THE POLICE Chief yesterday handed over a sizeable report on its criminal investigation into the Mari blast to the Attorney-general, reportedly pointing the finger at ten people deemed criminally responsible.

Police Chief Michalis Papageorgiou and his team delivered 36 files and 1,000 pages comprising a two-volume report. 

The police took 1,123 depositions, 510 testimonies and collected 464 separate pieces of evidence. 

It is understood that police have recommended the prosecution of ten individuals from all public bodies involved in the events leading up to and after the blast that killed 13 people and destroyed the island’s main power station at Vassilikos.

Attorney-general Petros Clerides said in August that the main offence they were investigating was manslaughter. 

“In this report and box files is everything that has happened from the beginning until the end,” Papageorgiou said as he handed over the report.

“It includes what happened on the scene during the explosion, data collecting, all papers wherever they were and a scholastic study of all documents,” Papageorgiou added. 

The July 11 blast was the result of the explosion of 98 containers holding munitions which were confiscated in 2009 and were exposed to the weather for over two years. 

The police report was delivered only a day after Polys Polyviou released his 600-page plus report and publicly pointed the finger as President Demetris Christofias at a subsequent news conference.

Polyviou attributed the ultimate political and personal culpability for the events to Christofias and to a lesser extent respective former foreign and defence ministers Marcos Kyprianou and Costas Papacostas.

Polyviou also made references to criminal offences and the need to investigate everyone involved “with no exceptions.”  

Clerides became impatient at journalists pushing for remarks on Polyviou’s comments. 

“I will see Polyviou’s report and if based on his conclusions I judge that the police should take additional evidence, I will take them,” Clerides said. 

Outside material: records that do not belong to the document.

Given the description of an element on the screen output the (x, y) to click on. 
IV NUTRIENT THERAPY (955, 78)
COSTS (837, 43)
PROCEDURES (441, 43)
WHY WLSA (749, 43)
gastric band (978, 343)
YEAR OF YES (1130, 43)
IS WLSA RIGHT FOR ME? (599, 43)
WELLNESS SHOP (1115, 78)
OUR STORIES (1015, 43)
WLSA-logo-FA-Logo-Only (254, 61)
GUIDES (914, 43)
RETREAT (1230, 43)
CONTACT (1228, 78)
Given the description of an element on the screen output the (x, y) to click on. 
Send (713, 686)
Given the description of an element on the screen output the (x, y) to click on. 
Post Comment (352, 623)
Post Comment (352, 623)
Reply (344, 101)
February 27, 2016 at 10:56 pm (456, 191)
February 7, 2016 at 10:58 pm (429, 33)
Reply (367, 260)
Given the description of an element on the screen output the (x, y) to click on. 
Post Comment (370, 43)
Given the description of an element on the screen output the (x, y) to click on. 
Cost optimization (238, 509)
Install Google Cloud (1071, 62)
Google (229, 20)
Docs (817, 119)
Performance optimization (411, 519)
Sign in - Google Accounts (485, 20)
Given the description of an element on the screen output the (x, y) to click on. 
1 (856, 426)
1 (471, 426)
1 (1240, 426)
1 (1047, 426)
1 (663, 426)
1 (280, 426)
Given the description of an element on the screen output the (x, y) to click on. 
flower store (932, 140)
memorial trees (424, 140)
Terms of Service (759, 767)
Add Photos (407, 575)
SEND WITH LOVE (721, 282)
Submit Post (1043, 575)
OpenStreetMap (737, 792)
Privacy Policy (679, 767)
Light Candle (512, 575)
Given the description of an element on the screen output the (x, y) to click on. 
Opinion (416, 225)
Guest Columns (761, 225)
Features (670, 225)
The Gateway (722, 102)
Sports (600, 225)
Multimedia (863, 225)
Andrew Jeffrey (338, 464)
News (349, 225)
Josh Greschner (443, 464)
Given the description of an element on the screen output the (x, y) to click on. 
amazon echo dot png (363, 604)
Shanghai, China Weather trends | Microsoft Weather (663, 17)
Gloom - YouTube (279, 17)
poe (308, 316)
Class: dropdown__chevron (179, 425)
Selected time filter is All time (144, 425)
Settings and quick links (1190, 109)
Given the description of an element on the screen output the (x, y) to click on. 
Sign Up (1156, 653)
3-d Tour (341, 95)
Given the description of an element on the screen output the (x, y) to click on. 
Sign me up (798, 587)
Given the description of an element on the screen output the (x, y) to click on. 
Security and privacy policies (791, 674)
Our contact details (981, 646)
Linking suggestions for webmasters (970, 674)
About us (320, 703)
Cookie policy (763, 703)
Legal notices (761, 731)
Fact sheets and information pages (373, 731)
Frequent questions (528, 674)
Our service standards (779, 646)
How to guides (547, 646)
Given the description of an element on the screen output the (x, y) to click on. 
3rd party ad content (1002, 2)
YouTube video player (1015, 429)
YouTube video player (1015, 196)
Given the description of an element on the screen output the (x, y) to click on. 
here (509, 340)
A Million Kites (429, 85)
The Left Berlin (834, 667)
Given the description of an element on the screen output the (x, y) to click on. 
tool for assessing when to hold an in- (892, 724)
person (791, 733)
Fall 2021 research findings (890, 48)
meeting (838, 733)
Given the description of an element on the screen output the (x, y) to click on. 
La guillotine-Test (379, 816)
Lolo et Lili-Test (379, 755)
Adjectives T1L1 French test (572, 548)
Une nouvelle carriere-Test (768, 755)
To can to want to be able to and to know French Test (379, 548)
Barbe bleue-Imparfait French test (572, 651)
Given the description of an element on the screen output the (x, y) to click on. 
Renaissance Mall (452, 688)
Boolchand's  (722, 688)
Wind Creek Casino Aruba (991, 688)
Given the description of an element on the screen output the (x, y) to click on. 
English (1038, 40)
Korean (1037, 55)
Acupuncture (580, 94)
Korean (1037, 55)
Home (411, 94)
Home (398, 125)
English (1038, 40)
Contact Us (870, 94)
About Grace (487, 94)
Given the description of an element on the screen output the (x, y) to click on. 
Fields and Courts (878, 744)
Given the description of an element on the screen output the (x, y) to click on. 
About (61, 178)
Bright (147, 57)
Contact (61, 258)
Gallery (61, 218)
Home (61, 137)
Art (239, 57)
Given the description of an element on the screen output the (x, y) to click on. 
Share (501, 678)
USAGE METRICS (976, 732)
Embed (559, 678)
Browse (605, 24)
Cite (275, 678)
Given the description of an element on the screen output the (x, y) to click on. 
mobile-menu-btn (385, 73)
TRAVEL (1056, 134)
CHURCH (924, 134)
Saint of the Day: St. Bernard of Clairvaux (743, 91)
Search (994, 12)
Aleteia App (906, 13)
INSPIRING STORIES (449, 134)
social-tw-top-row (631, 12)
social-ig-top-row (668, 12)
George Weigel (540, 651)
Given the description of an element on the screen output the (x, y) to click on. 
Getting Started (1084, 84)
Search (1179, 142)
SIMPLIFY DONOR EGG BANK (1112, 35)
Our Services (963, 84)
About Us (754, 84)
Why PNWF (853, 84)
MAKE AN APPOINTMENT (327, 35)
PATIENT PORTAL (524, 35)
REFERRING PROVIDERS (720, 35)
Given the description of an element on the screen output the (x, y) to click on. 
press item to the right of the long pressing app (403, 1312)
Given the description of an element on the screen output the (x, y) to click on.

Clerides repeated more than once that the decision to press criminal charges belonged to him and him alone and he would be the one to choose whether to start criminal proceedings against individuals or not, he said. 

Some opposition parties and relatives of the 13 victims of the blast have been calling for Christofias to be prosecuted. 

For that to happen, Clerides would have to appeal to the Supreme Court arguing that he committed high treason “or any other dishonourable offence or an offence involving moral turpitude” as stated in article 45 of the Constitution.